Repeat exactly the line that contains "Click the s_sex label in the diagram" and every line after it, down to the last line of the entries below. Do not include pictures.

━━━ DATA RECORDS

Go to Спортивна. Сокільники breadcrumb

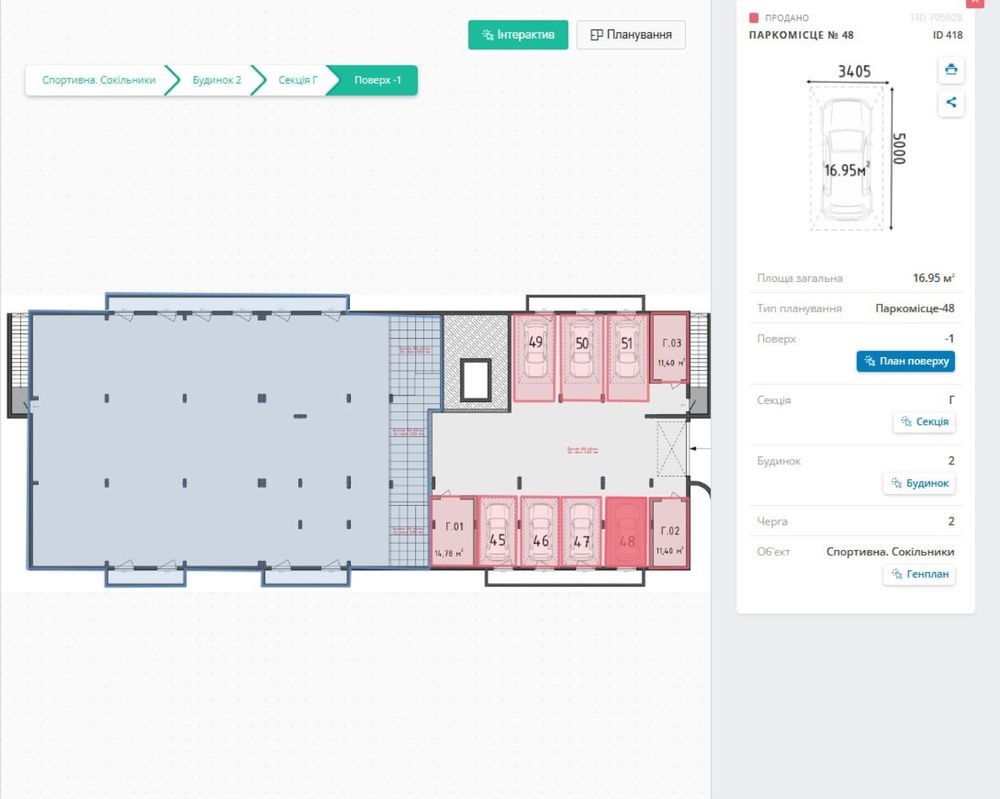coord(99,80)
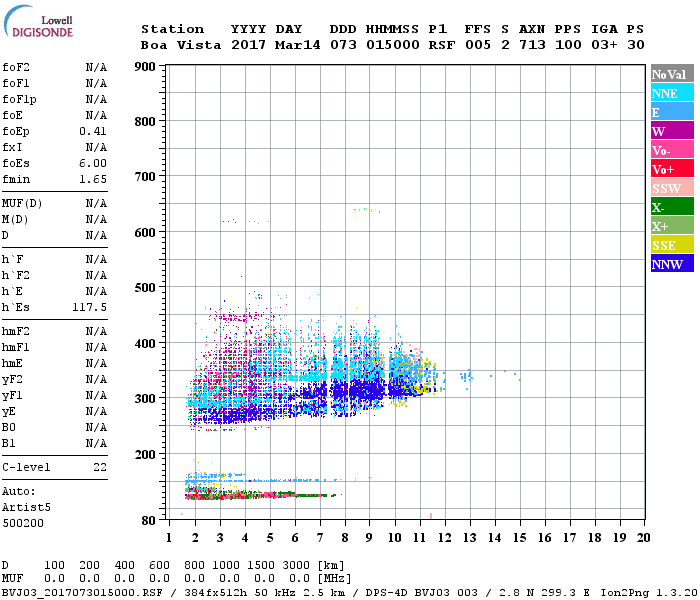This screenshot has width=700, height=600.
Task: Select the yellow SSE legend swatch
Action: point(671,245)
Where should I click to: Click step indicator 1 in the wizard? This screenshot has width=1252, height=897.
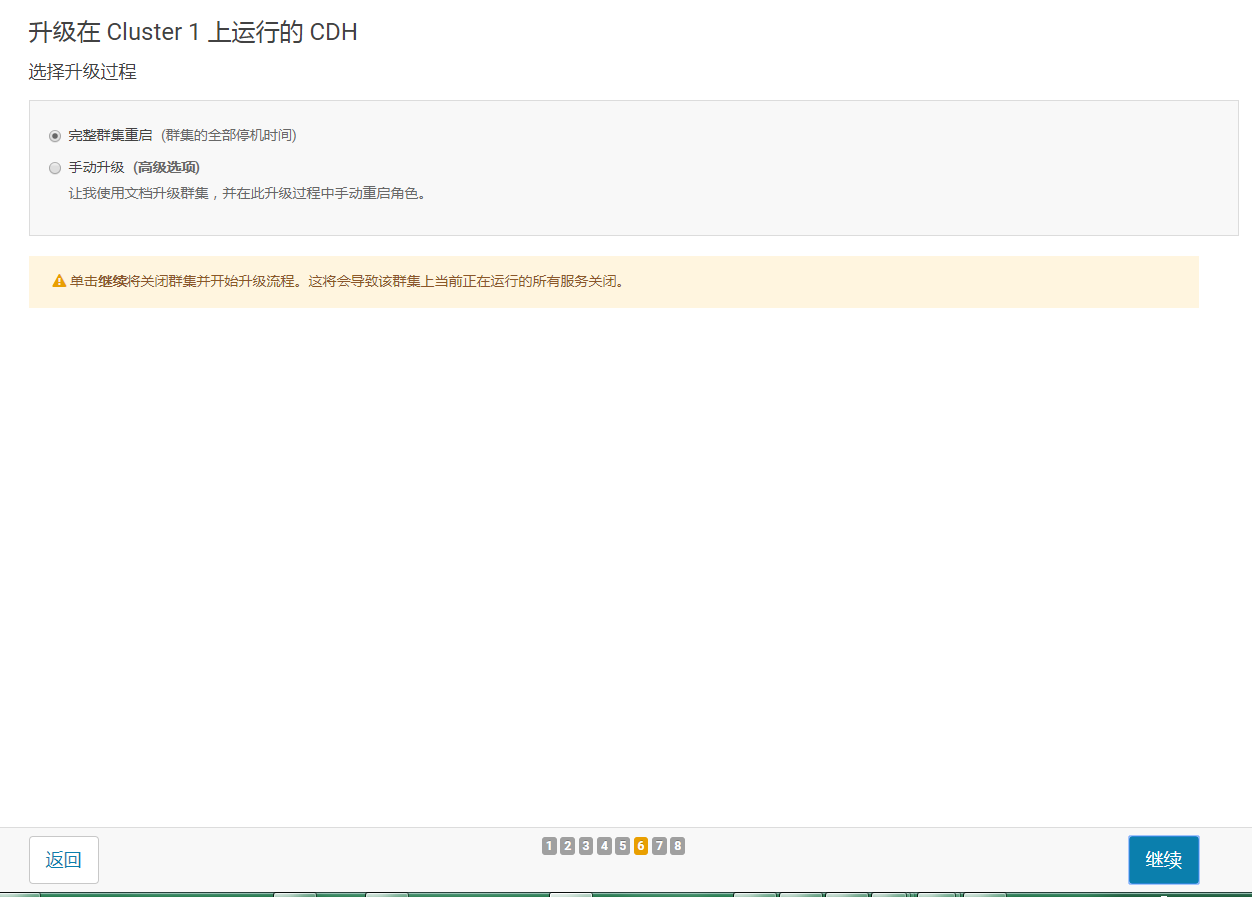pyautogui.click(x=549, y=845)
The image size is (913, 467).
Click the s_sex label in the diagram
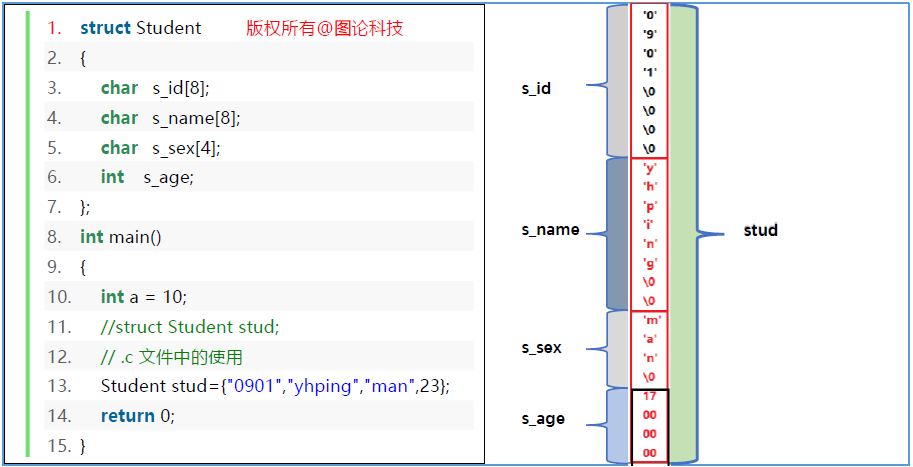tap(541, 348)
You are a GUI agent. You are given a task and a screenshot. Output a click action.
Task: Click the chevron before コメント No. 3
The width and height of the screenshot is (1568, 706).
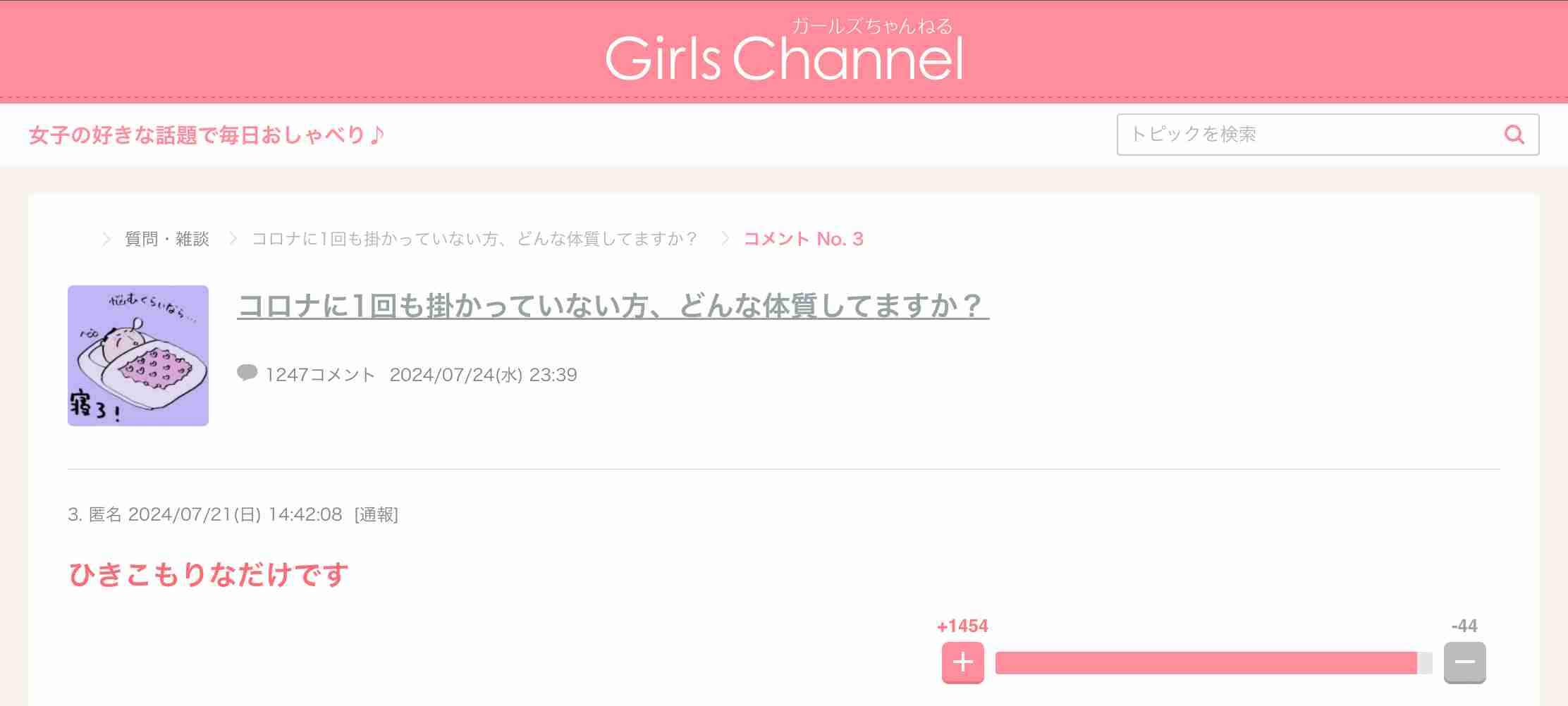(725, 239)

━━━━━━

ANSWER BOX -
Click the s_sex label in the diagram
tap(541, 348)
You are a GUI agent. You are given a task and a screenshot. Output a click action.
Task: Click the chevron before コメント No. 3
The width and height of the screenshot is (1568, 706).
(725, 239)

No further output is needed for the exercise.